3.2.SCOT, RUL : nouvelles échelles politiques et planificatrices. Peut-on reproduire la « méthodologie PDU » ? Nombreux échecs de SDAU et SD : comment s’en prémunir pour le SCOT ?

Il y a une dynamique. Au niveau international, nous sommes aujourd’hui obligés de travailler ensemble, au sein de la RUL. C’est vrai qu’il y a des niveaux différents, mais d’une certaine manière, ça n’empêche pas de travailler ensemble. Si demain on doit travailler avec Lyon et l’agglomération lyonnaise, , ça ne veut pas dire qu’on est au même niveau et qu’on est d’accord sur tout, mais c’est une obligation. Par contre, cette exigence n’est pas spontanée. Lyon a eu la chance d’être une agglomération qui n’a pas connu beaucoup de difficultés, économiques en tout cas, et qui vit sur une dynamique économique forte. Nous, on est sur une course à handicaps ! Le cheval stéphanois avait des kilos lourds à porter, ceux de la reconversion économique. Le fringant pur-sang lyonnais n’avait jamais connu ces difficultés là ! Peu à peu on se débarrasse de notre handicap, on prend confiance dans notre propre capacité à courir aussi vite que les autres, donc on se rapproche de ce qu’il faut faire, pour être au niveau de Lyon au sein de la RUL. La DTA nous oblige à un minimum de travail en commun, c’est bien. L’Etat a compris la nécessité d’avoir des agglomérations françaises de bon niveau, sans pour autant que ce soit une mégalopole au niveau informel. Le risque est là, de se dire que pour faire simple, on met tout le monde dans Lyon ! Ce serait la pire des choses. On ne répondrait pas au besoin de la population, et ce serait contre-productif en termes d’identité et d’aménagement du territoire. Le risque, c’est que Lyon, un peu trop sûre de son succès, néglige le travail à faire de partenariat. C’est comme si moi, maire de Saint-Etienne, je disais que Firminy me casse les pieds, et que je vais l’annexer et la traiter comme un quartier ! Il faut donc être vigilants. Nous, stéphanois, devons doper notre territoire et donc être au bon niveau, et aussi faire admettre à nos amis lyonnais qu’ils doivent avoir plus de considération pour notre identité qu’ils n’en n’ont spontanément… Lyon regarde du côté de Paris, de Londres, et se dit que ces stéphanois leur cassent les pieds !

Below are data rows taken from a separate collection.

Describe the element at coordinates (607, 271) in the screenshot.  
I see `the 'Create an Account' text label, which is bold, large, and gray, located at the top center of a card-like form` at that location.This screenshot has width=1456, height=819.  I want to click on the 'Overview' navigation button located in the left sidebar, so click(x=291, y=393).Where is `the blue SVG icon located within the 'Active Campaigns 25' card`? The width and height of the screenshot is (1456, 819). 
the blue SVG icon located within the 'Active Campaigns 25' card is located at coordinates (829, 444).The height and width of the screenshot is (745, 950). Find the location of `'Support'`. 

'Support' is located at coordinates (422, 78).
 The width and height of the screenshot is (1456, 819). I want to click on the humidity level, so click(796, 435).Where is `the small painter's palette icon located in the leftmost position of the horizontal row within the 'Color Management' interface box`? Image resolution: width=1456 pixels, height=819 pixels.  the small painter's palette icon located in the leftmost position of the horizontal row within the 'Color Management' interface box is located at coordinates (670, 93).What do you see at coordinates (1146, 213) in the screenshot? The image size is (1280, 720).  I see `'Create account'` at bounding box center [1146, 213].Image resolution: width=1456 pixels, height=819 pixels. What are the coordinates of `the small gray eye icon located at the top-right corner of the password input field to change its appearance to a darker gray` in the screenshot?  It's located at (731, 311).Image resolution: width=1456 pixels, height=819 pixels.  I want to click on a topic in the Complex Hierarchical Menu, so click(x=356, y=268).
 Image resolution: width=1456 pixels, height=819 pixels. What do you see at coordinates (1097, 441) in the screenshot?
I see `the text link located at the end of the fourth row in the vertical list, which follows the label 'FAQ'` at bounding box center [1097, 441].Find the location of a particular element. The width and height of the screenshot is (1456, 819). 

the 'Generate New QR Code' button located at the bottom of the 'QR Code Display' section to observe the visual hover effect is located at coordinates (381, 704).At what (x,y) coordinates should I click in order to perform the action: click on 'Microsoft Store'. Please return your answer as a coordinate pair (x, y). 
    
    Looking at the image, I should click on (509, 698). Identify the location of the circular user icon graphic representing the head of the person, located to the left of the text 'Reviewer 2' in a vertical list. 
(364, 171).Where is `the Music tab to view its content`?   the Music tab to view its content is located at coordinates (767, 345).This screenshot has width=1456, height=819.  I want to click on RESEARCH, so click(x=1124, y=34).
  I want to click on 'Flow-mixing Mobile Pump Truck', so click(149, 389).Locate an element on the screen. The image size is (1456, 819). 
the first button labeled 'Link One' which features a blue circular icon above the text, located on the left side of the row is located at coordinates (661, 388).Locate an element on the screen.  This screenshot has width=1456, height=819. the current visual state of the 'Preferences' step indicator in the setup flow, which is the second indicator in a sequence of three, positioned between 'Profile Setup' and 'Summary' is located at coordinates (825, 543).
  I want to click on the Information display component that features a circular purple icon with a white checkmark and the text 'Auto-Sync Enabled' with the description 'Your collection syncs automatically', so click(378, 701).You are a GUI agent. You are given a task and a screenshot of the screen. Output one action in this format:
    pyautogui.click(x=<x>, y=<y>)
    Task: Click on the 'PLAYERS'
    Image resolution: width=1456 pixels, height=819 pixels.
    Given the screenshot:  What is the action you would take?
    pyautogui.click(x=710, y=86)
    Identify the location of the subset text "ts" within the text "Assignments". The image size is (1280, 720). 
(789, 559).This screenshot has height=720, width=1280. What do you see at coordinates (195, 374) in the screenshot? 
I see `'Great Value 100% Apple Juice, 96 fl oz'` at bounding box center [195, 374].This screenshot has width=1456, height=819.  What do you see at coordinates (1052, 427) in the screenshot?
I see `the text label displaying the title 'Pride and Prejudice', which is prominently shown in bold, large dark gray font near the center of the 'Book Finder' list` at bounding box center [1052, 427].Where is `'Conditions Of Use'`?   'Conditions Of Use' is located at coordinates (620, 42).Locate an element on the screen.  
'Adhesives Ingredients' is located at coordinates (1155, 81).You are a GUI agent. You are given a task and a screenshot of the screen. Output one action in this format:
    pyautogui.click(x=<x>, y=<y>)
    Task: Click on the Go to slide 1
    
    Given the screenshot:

3.3.comment articuler le discours du PDU (TC et ville-centre) avec les projets (auto)routiers du Sud-Loire ? Risque de concurrence et d’incohérence ou pas ?

Dans le cadre du SCOT Sud Loire, il faut entreprendre un travail lourd de reconquête des centres urbains, et de repositionnement de Saint-Etienne comme la ville-centre du Sud Loire. Notre projet de territoire, c’est aussi éviter l’étalement urbain, parce que c’est une source de gaspillage. Les liaisons avec Lyon, c’est une autre échelle, celle de l’aménagement du territoire. Ce n’est pas que Lyon – Saint-Etienne, c’est Lyon – façade atlantique et Lyon – Toulouse. On est obligés, nous stéphanois, parce que c’est notre intérêt et aussi la géographie, d’être un point de passage entre Lyon et le sud-ouest, Lyon et le centre de la France. Sauf que notre infrastructure n’est pas un niveau des besoins ! Donc ce qu’on demande, ce n’est pas de créer quelque chose qui n’existe pas, c’est simplement mettre à niveau une infrastructure d’aménagement du territoire. L’A 45, c’est une logique d’aménagement du territoire, qui sert des territoires. Ce n’est pas antagoniste d’un projet urbain. Ce sont deux niveaux de territoire qui ne sont pas les mêmes. Il sont complémentaires !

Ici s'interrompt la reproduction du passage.